= THE EXERCISE =
Rewrite the stretch of the post about printing parse trees from "Since the root" through "you are done.", changing "parentheses" to "brackets".

= PAGE EXTRACT =
------------------------------------------------------------
If you have the expression in a parsing tree, then that's trivial:
When printing out the current node (which is an operator), if a child
node has a lower operator precedence, then print that child node in
parentheses. If the child node has a higher precedence, then you can
omit the parentheses.
An example (you'd better use a fixed-width font):
+
/ \
3 *
/ \
4 5
When printing this tree, you start with the root node, ie. the '+'.
Since the root node has no parent, it doesn't need to be printed in
parentheses.
Now you recurseively print the left subtree and the right subtree.
The left subtree is not an operator, and thus doesn't need parentheses.
It can be printed as-is. The right subtree is an operator: '*'. Since
'*' has a higher precedence than '+', you don't need to print parentheses
around it. Recursively print the subtrees of this '*' node, and you are done.
------------------------------------------------------------
= INFORMATION SUPPLIED =

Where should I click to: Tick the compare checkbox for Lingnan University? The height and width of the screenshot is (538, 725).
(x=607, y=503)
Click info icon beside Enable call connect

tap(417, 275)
------------------------------------------------------------
= EXERCISE SOLUTION =
Since the root node has no parent, it doesn't need to be printed in
brackets.
Now you recurseively print the left subtree and the right subtree.
The left subtree is not an operator, and thus doesn't need brackets.
It can be printed as-is. The right subtree is an operator: '*'. Since
'*' has a higher precedence than '+', you don't need to print brackets
around it. Recursively print the subtrees of this '*' node, and you are done.